Monoclonal proteins are detected by serum protein electrophoresis and immunoelectrophoresis. Protein electrophoresis has a low sensitivity (lower limit of gamma region detection > 0.5 g/L) and cannot be the final test, but it is useful in quantitatively follow the M-protein (71). Immunofixation electrophoresis is used to identify the immunoglobulin type and is a more sensitive assay (lower limit of detection of 0.1 g/L) for monoclonal protein. If warranted by clinical suspicion, immunofixation electrophoresis should be performed, even if serum protein electrophoresis is negative. In fact, immunofixation should be the screening test for all clinical situations including workup for an idiopathic polyneuropathy (158). Serum-free light chain analysis does not establish monoclonality but is the main method of diagnosis and monitoring/prognostication in primary systemic amyloidosis (131). Serial quantitative measurements are useful for monitoring immunoglobulin levels initially after 3 months, then annually if levels are stable.

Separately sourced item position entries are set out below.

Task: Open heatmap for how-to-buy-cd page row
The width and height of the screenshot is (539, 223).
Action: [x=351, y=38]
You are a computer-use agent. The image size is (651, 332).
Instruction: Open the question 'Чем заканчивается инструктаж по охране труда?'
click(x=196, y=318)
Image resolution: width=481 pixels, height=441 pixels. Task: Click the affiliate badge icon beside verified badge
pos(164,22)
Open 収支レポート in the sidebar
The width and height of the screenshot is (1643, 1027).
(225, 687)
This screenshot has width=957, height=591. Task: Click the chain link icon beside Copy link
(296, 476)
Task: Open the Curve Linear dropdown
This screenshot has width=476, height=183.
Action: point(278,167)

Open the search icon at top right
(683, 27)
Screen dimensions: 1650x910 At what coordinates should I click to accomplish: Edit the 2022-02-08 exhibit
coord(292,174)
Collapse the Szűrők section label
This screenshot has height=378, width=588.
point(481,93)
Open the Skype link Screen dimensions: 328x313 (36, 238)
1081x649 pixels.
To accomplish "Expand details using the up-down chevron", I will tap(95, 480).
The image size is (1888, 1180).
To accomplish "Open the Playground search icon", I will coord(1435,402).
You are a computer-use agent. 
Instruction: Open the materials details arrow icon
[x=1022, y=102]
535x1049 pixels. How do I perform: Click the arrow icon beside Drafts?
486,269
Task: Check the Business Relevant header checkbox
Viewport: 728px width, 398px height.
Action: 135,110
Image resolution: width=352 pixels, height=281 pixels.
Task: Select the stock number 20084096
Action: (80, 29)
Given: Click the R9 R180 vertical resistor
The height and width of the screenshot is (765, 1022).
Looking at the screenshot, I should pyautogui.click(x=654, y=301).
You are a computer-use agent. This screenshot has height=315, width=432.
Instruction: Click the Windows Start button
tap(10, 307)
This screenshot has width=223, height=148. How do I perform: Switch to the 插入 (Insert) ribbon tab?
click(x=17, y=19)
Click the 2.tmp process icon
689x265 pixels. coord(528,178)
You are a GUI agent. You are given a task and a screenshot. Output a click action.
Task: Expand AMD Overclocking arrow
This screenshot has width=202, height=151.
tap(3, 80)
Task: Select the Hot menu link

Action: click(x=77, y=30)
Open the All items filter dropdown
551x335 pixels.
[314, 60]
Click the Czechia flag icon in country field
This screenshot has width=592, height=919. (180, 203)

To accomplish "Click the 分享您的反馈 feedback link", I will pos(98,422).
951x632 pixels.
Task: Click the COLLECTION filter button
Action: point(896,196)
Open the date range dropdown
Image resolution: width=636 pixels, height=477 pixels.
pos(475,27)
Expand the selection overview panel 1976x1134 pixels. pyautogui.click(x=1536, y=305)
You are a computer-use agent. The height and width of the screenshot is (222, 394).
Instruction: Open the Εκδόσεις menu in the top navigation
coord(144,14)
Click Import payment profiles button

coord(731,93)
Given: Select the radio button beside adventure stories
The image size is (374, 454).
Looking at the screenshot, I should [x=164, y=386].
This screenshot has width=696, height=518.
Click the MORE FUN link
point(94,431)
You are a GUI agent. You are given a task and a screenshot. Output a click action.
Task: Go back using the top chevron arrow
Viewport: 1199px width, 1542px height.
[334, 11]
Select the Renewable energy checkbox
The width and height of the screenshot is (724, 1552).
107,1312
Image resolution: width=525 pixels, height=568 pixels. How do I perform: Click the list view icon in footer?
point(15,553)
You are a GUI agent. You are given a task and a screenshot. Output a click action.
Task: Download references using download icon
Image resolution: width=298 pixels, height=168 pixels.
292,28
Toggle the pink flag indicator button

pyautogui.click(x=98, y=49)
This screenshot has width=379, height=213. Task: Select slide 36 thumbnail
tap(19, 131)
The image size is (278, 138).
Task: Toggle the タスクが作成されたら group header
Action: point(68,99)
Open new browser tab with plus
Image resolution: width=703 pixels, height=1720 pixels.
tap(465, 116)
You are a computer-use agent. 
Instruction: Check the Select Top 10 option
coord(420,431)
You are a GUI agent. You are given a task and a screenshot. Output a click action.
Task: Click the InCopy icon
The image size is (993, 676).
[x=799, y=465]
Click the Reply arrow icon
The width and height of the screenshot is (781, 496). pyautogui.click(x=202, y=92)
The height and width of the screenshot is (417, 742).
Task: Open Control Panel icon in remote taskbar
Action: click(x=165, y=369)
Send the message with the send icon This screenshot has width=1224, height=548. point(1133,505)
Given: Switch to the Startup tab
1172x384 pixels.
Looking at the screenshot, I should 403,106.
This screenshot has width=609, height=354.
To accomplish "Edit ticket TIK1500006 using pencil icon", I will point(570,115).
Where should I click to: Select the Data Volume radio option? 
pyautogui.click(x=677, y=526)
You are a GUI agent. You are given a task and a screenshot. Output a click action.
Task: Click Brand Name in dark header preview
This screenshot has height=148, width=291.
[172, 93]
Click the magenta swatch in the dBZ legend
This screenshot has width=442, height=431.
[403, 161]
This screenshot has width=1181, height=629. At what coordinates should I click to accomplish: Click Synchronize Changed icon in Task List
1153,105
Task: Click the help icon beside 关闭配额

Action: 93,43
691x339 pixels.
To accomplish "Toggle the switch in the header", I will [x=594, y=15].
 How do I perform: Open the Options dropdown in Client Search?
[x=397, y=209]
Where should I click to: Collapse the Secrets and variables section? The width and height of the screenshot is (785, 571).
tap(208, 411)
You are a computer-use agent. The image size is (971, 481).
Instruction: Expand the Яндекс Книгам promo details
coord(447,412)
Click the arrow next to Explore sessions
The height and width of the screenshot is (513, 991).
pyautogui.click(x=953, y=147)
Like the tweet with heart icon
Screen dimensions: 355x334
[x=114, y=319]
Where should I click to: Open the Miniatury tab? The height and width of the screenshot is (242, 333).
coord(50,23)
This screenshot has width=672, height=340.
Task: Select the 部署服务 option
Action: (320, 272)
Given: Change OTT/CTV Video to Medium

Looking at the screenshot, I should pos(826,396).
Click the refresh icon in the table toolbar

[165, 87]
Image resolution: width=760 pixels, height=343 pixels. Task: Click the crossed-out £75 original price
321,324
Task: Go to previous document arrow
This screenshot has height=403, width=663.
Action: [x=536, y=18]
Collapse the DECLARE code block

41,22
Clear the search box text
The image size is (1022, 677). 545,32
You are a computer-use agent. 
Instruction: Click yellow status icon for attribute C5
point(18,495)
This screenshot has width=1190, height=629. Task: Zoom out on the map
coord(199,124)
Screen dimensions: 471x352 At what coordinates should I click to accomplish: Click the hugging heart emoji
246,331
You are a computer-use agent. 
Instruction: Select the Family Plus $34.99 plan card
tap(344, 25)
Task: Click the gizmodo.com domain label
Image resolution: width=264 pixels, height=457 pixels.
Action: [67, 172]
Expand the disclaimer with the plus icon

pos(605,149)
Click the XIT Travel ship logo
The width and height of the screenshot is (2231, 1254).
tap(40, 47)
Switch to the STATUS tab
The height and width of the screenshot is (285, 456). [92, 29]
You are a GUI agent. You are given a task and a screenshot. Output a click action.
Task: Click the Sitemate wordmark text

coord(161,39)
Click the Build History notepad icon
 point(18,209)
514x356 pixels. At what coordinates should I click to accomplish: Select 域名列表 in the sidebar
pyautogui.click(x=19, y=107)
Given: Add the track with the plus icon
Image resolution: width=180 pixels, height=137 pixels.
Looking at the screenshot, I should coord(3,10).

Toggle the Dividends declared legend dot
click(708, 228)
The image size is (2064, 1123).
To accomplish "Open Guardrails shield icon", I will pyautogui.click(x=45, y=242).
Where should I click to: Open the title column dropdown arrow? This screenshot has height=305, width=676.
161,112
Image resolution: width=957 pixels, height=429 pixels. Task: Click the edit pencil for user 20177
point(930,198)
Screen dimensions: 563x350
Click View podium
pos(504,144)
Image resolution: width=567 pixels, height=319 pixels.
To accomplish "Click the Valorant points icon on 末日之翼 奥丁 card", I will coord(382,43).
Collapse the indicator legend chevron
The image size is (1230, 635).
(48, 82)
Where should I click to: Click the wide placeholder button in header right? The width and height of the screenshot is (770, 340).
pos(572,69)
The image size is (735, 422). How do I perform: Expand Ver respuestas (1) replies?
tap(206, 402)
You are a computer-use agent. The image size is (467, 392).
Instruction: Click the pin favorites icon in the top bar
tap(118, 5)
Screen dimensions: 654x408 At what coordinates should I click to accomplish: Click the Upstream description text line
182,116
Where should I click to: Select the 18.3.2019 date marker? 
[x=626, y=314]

The amount of serum M-protein present can help differentiate nonmalignant monoclonal gammopathy from a malignant condition. A serum M-protein above 3.0 g/dl for IgG or IgM and above 2.0 g/dl for IgA, is usually an indicator of overt multiple myeloma or macroglobulinemia. One study found that 78% of patients with IgG greater than 2 g/dl, 67% with IgM greater than 2 g/dl, and 82% with IgA greater than 1 mg/dl had evidence of malignancy (05). No correlation has been proven between the level of M protein and the severity of neuropathy (133; 74). Elevated protein in the cerebrospinal fluid is a frequent feature of neuropathy with nonmalignant monoclonal gammopathy. One series reported an elevated cerebrospinal fluid protein in 57 of 65 patients (87%), with a mean of 100 mg/dl (74).
Urine protein immunoelectrophoresis may detect the presence of immunoglobulin light chain or Bence-Jones protein, sometimes in the absence of a serum monoclonal protein. It should be performed in all patients with serum monoclonal protein and in the absence of serum monoclonal protein, if multiple myeloma, macroglobulinemia, or amyloidosis are suspected. A 24-hour collection specimen is preferred, but a random specimen is more feasible (185). However, the availability of serum free light chain analysis has made urine studies almost obsolete: serum SPE+IFE+FLC has a sensitivity of 97.4 for monoclonal detection. The addition of urine studies increases sensitivity to 98.6% (82). Free light chain analysis is difficult to interpret in patients with renal failure (151).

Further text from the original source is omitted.